Methodisch setzt Bieg in seiner Arbeit im Sinne einer ersten Exploration des Feldes auf einen qualitativen Ansatz. In einer Expertenbefragung werden insgesamt 19 Experten (u. a. Sportredakteure, Funktionäre, Sponsoren) befragt, ergänzend wurden qualitative Dokumentenanalysen (u. a. journalistische Beiträge, Bücher, Statistiken) durchgeführt. Bieg gelangt auf dieser Basis zu detaillierten Einblicken, hierzu tragen auch die durchgängig hochwertigen Gesprächspartner bei. Zudem kommt hier auch Biegs eigene journalistische Erfahrung zum Tragen.

In der darauf aufbauenden Analyse kann Bieg zeigen, dass Basketball zwar eine Sportart mit hohem „inkorporierten Kulturkapital“ darstellt, also grundsätzlich telegen ist, diesen Trumpf aber nicht ausspielen kann, da es laut Bieg an Stars und kontinuierlichem Erfolg im deutschen Basketball fehle. „Erst wenn dauerhaft Erfolge und Stars als sich wechselseitig bedingende Merkmale sowie langfristig eine stärkere gesellschaftliche Verankerung und Tradition von Basketball im Raum des Sozialen sichergestellt werden, kann das inkorporierte Kulturkapital der Sportart im Kampf um Handlungsspielraum zusätzlich trumpfen“, folgert er. Die in jüngerer Zeit in der Sportkommunikations-Forschung diskutierten Möglichkeiten der Medialisierung von Sportarten sieht Bieg hingegen eher als „Zünglein an der Waage“.
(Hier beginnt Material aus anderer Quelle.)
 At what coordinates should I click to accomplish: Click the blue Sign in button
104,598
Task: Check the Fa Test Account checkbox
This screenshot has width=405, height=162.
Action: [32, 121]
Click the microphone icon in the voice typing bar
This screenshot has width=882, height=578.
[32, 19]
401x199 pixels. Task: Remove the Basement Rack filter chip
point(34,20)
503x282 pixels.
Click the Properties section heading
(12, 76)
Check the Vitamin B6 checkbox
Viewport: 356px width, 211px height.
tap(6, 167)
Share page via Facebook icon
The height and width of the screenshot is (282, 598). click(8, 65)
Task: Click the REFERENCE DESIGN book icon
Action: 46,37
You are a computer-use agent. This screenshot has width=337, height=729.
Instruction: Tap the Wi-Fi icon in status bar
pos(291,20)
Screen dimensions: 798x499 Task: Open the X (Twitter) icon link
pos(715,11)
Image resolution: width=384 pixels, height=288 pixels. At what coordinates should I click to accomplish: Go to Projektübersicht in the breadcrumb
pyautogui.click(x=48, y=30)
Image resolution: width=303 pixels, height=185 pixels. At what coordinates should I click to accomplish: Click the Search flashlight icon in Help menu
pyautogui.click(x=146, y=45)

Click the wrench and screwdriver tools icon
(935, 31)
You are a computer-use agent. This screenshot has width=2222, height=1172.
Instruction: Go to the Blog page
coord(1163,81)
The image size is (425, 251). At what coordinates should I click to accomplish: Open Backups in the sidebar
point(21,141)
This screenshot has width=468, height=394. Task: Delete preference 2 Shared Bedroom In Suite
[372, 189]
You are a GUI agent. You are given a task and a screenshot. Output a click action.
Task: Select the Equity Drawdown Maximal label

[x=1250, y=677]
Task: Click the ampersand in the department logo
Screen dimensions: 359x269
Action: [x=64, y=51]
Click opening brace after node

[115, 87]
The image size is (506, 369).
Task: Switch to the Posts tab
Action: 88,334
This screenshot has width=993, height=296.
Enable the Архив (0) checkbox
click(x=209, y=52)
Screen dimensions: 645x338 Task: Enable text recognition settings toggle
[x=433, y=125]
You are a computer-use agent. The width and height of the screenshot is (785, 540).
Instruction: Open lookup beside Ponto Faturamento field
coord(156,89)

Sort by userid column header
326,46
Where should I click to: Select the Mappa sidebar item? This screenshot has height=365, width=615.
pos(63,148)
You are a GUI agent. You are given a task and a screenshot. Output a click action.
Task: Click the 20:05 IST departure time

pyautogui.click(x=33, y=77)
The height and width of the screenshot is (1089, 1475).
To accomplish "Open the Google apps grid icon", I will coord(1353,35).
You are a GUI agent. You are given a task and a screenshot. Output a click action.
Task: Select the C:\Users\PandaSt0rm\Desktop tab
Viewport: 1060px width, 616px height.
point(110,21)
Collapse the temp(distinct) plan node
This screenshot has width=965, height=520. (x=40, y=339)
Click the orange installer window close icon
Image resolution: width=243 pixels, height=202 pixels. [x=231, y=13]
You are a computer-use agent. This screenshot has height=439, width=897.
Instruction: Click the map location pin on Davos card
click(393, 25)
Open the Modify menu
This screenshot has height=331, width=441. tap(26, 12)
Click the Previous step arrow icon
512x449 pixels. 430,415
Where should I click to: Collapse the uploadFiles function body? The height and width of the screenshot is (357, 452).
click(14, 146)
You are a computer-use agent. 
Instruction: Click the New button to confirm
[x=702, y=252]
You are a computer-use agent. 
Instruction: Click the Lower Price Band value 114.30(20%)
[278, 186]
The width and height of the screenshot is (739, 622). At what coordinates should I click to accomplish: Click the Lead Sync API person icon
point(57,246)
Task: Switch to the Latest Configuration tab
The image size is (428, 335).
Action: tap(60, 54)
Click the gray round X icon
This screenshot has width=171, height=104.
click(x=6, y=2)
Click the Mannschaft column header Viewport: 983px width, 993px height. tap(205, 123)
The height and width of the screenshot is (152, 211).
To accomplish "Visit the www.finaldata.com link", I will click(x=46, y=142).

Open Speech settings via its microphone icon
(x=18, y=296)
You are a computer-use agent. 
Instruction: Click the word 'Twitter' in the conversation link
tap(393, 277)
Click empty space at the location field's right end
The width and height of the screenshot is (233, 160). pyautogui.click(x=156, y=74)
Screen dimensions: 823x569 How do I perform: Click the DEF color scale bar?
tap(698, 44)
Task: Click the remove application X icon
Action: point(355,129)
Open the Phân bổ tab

Insgesamt stellt Bieg eine Studie vor, die deutlich macht, dass auch der Blick auf Sportarten jenseits des dominierenden Fußball-Sports lohnen kann – unter anderem weil in entsprechenden Detailanalysen spezifische Herausforderungen einzelner Sportarten differenziert in den Blick geraten. Basketball-Interessierte erhalten so einen detaillierten Einblick in eine bisher in der deutschsprachigen sportkommunikationswissenschaftlichen Forschung nur randständig beachtete Sportart. Einen Mehrwert bietet Biegs Arbeit zudem, weil sie ein neues theoriebasiertes Analyseraster zur Verfügung stellt, das einen stärker geistes- und sozialwissenschaftlich geprägten Blick auf die Thematik erlaubt.

Vor dem Hintergrund der hohen Praxisrelevanz der zentral diskutierten Frage, welche Merkmale von Mediensportarten letztlich die erfolgsentscheidenden sind, ist die gut lesbare Studie dabei nicht nur von wissenschaftlichem Interesse, sondern sicher auch für Medienpraktiker eine anregende Lektüre.